Si sono rifiutati di aprire la porta del bagno a un piccolo che aveva necessità di fare pipì. E questo, come denunciato dalla famiglia, solo perchè non aveva consumato.

Una storia che potrebbe avere anche delle conseguenze per l'attività che si trova in pieno centro, a Cassino. Ma che, in ogni caso, fa riflettere.

Secondo una prima ricostruzione dei fatti il piccolo avrebbe manifestato l'impellente bisogno di andare in bagno. Ben lontani da casa e senza potervi far ritorno nell'immediatezza, i suoi genitori avrebbero atteso che il piccolo entrasse nel bar per poter usufruire dei servizi igienici. Ma dopo due minuti la risposta dei titolari avrebbe spiazzato i coniugi: al bambino sarebbe stato negato l'accesso al wc senza consumazione.

La soluzione è stata trovata usufruendo del bagno di un altro bar vicino. Ma di fatto, passata "l'emergenza", la famiglia si sarebbe sentita vittima di un diritto negato.

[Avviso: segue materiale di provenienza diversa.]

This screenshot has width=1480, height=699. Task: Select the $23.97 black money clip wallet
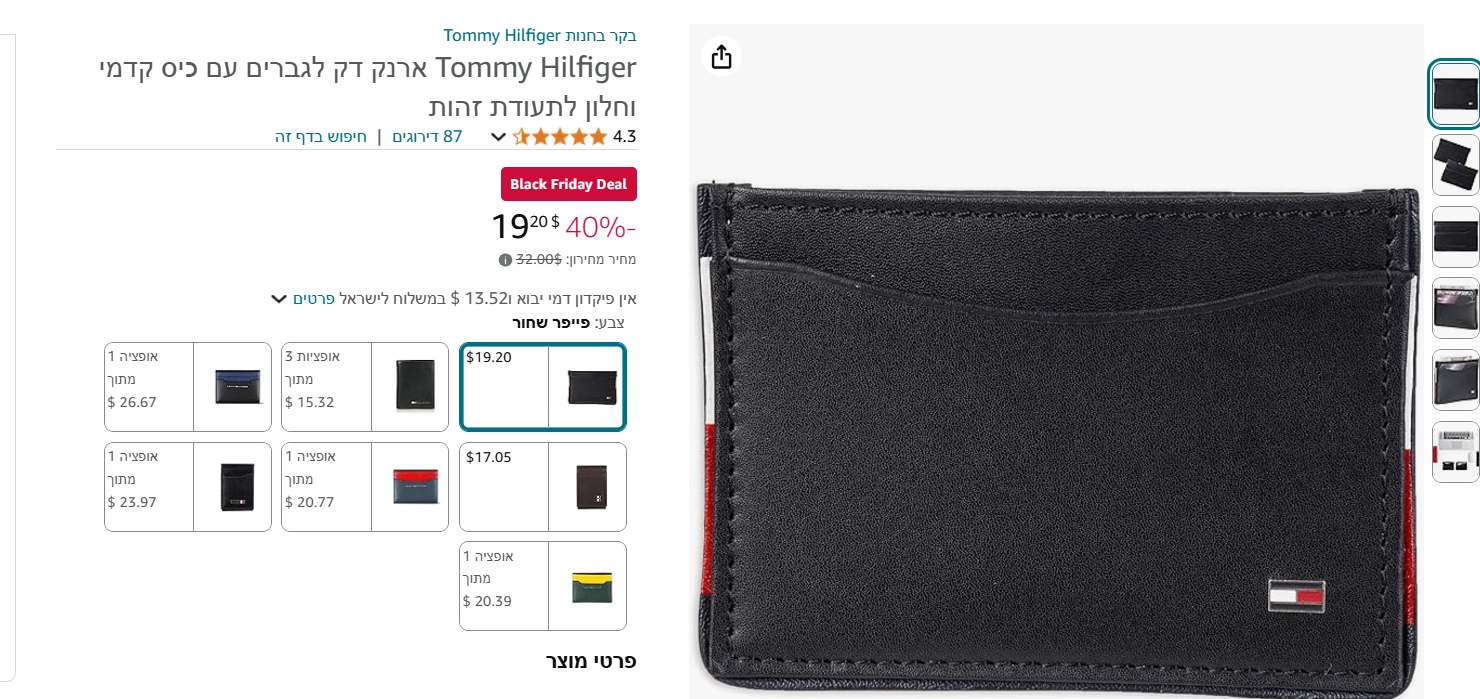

E per questo ha allertato i carabinieri.

Il riscontro

Quando i carabinieri della Compagnia di Cassino (agli ordini del maggiore Silvio De Luca) hanno accertato cosa fosse accaduto hanno passato tutto - per competenza - al Nas di Latina. Sono i colleghi del Nucleo Antisofisticazioni e Sanità dell'Arma a dover stabilire se sussitano profili tali da proseguire in azioni mirate contro l'attività.

Il punto di riferimento per capire a livello legislativo quale possa essere la situazione e quali siano i limiti di discrezionalità del titolare dell'attività (tranne quando si parli di un club) è l'articolo 187 del Tulps che, tuttavia, mantiene delle zone d'ombra sull'aspetto interpretativo. Di certo è scoppiato il caso. La città, indignata, ha espresso vicinanza alla famiglia e condannato sui social l'attività "senza cuore".
Sarà il Nas ora a doversi pronunciare.